God knows Ian Fisher could have chosen a more sympathetic historic character to name his new album after. But once you've heard him sing the title track of Nero it's hard not to feel for this would-be emperor strumming his steel-string lyre, musing “maybe it's a phase or maybe I'm fucked” while the flames leap up from the valley below. As metaphors go, that blazing town could stand for the ruins of this 27-year-old's identity: “The album has a lot to do with the destruction of who you once were in order to become something different,” says Fisher, a native of Ste. Genevieve, Missouri, USA, on a dodgy Skype link from an apartment in Berlin, Germany, the closest he has come to having a proper home in years.

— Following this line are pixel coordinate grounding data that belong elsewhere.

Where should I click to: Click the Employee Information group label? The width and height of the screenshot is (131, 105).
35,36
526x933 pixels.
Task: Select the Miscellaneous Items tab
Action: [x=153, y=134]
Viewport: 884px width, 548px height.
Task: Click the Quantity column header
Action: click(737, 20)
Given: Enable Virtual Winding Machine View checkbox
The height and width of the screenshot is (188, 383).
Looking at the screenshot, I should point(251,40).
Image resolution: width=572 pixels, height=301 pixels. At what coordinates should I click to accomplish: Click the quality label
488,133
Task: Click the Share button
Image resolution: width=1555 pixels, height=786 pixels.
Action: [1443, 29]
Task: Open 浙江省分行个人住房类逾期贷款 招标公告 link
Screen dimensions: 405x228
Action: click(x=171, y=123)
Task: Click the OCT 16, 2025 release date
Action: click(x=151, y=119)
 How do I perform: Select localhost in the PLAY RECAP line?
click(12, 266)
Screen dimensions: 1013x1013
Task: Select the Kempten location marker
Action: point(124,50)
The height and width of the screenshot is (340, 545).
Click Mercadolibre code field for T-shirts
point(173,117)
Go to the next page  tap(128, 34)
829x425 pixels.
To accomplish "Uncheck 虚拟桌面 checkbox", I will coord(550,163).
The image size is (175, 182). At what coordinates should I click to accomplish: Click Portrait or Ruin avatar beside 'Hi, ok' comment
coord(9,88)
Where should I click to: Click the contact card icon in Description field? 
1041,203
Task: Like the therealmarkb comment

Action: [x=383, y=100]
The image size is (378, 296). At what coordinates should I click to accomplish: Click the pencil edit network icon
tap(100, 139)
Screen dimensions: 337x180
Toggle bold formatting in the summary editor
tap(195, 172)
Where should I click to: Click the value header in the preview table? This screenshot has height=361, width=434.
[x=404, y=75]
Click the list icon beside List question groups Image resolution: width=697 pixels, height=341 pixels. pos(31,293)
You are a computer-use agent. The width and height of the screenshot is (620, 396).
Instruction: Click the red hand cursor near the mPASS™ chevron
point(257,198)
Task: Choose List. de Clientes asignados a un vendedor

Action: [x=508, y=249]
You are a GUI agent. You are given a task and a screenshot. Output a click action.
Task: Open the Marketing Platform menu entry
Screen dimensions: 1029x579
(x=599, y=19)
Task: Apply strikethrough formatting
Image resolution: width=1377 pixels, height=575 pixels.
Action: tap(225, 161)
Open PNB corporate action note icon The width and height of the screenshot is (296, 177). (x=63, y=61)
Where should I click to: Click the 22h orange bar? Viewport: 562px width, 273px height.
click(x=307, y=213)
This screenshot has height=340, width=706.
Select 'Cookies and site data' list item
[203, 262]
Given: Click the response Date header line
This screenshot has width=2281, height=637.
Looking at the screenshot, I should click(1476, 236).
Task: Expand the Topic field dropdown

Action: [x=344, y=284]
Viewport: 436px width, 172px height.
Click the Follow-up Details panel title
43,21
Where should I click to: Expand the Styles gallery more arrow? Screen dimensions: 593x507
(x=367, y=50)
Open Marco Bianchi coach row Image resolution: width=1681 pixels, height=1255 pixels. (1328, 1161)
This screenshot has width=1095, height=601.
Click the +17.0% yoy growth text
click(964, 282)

Ian Fisher has come a very long way from where he once was indeed. At the age of only 21, he crossed the Atlantic and half of Europe to touch down in Vienna, Austria. After spending a year there, his energetic presence inspiring the local music scene, he moved on to Berlin with a guitar and a serious one-a-day songwriting addiction to his name that would only get worse the more he travelled. Since then Fisher has spent his time all over Europe, interrupted only by an unhappy six-month detour to New York City (not for him), playing hundreds of gigs, mostly on his own, sometimes in bands, sometimes dressed as a woman in a major Shakespeare theater production (we'll come back to that later). Writing songs about what he saw along the way and in the process, ironically, discovering his own distinct American voice: “I didn't always listen to country music or these really American forms of folk music. They kind of came into my life as security blankets when I lived in Vienna and when I came to Berlin. It's one of the things that I really love about the place where I'm from.” Those musical influences and that transient lifestyle can explain why an expatriate, like Fisher, can make such an “American” sounding record despite the fact he has spent the last half-decade on the other side of the world. “I’ve really lost my Americanism, the majority of it anyway”, he explains, “And one of the reasons that I turned back to country music is in an attempt to find a part of me that I lost.” It's the palpable excitement of that very personal reconnection that makes the formally traditional approach of this record sound so fresh and direct.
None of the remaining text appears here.